For P. aeruginosa, DMEM (Mediatech, Herndon, VA) containing 10% FBS (Sigma-Aldrich) was inoculated with the PAO1 strain (PerkinElmer Xen41; isolated after overnight growth on blood agar plates) and cultured while shaking in room air at 37°C for 6 hours; a sterile supernatant was collected by removing bacteria using sedimentation (at 1500g) followed by filtration (with 0.22-μm pores). The P. aeruginosa supernatants (PAS) were confirmed sterile and stored at 4°C until used in experiments.

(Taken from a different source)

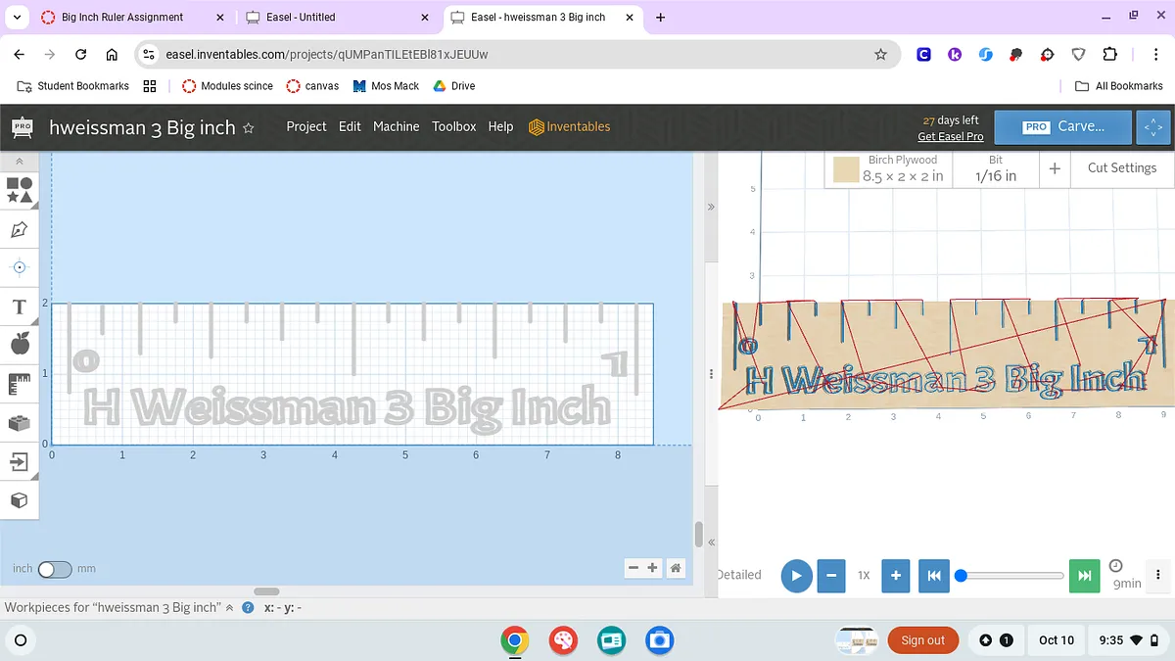Open the Toolbox menu
Screen dimensions: 1175x661
tap(454, 126)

2.5μm particulate matter samples were collected for 1 week from a ventilation exhaust stack in a northeast US urban highway tunnel. The samples were collected on polyurethane foam using a High Volume Cascade Impactor (HVCI). PM2.5 were released from the collection filter by vigorous washing in PBS followed by sonication and used at a final concentration of 5 mg/cm .

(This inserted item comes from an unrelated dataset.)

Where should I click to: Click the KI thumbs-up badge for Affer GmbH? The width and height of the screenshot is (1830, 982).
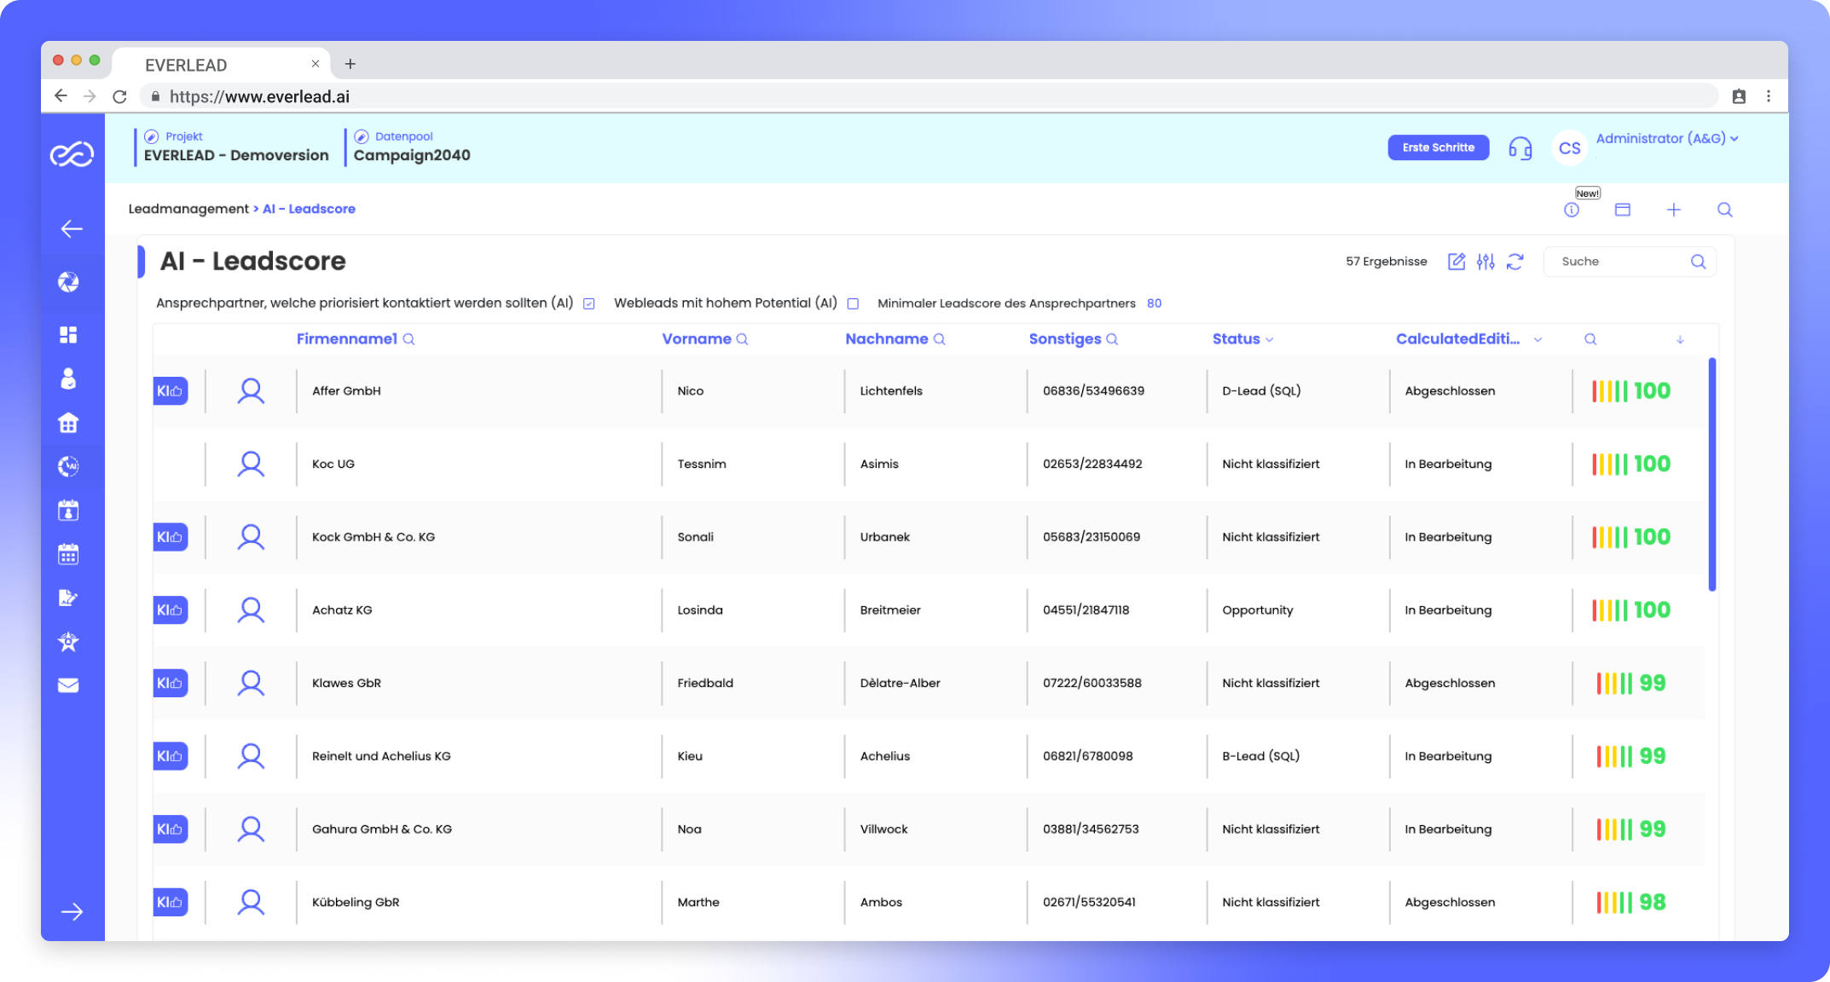click(170, 390)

CAL27 cells were purchased from and cultured according to ATCC recommendations (ATCC, Manassas, VA). All experiments were performed within six months of vial thawing from ATCC, which validates its cell lines via STR-profiling and COI analysis. HSC-3 cells were a generous gift from Dr. Roberto Weigert (NIDCR, Bethesda, MD) and were validated by Genetica DNA Laboratories (Burlington, NC) within six months of all experimentation via STR Profiling. Cells were maintained in DMEM (Mediatech, Herndon, VA) containing 10% FBS (Sigma-Aldrich), 100 I.U. penicillin/100 μg/ml streptomycin (Mediatech), 10 μg/ml insulin (Sigma-Aldrich), and 5 μg/ml plasmocin (Invivogen, San Diego, CA).

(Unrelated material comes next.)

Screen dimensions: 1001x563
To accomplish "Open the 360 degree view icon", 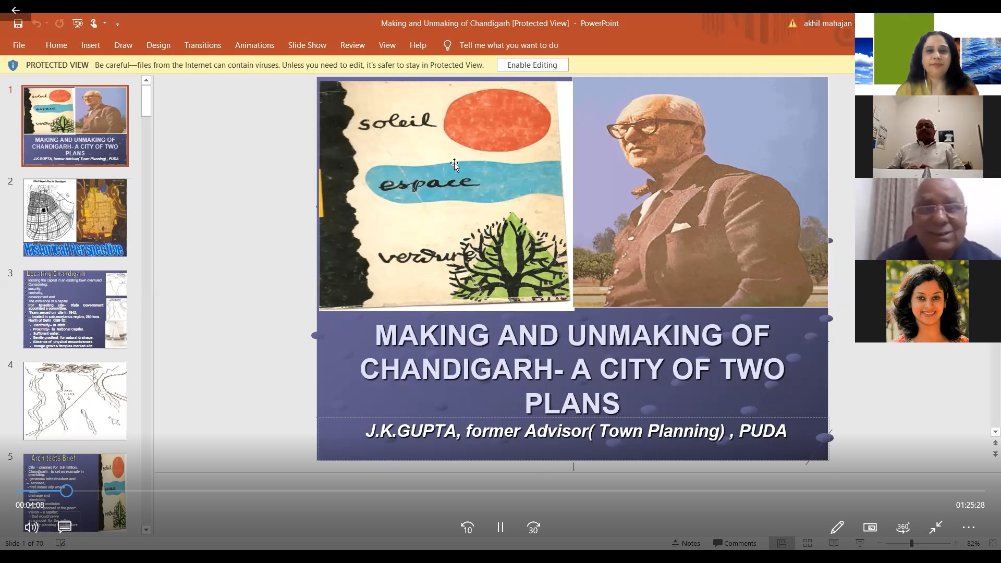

Cells were dosed with 0.5 μM FICZ, 10 μM CH223191, 10 μM CB7993113, 1 nM TCDD, 1 μM DMBA, 10 μM IS, 10 μM B(a)P, 1 μM PYO, a 1:2 dilution of P. aeruginosa supernatant, a 1:10 dilution of P. gingivalis supernatant, 5 mg/cm PM2.5, and/or vehicle (0.1% DMSO or PBS) for 24 hours. ALDEFLUOR™ assays were performed according to the manufacturer’s instructions (StemCell Technologies, Vancouver, Canada). Cells (106 cells/ml) were treated with 5 μl/ml ALDEFLUOR substrate. Negative controls were treated with 50 mmol/L diethylaminobenzaldehyde (DEAB), an ALDH-specific inhibitor. Samples were incubated for 35 minutes at 37°C, washed, and suspended in ALDEFLUOR assay buffer. 1.5 μg/ml propidium iodide (PI) was added before samples were assayed to quantify viability. Cells were phenotyped with an LSRII flow cytometer (Becton Dickinson Biosciences, San Jose, CA) using DEAB controls as baselines. All data was analyzed using FlowJo (FlowJo LLC, Ashland, OR).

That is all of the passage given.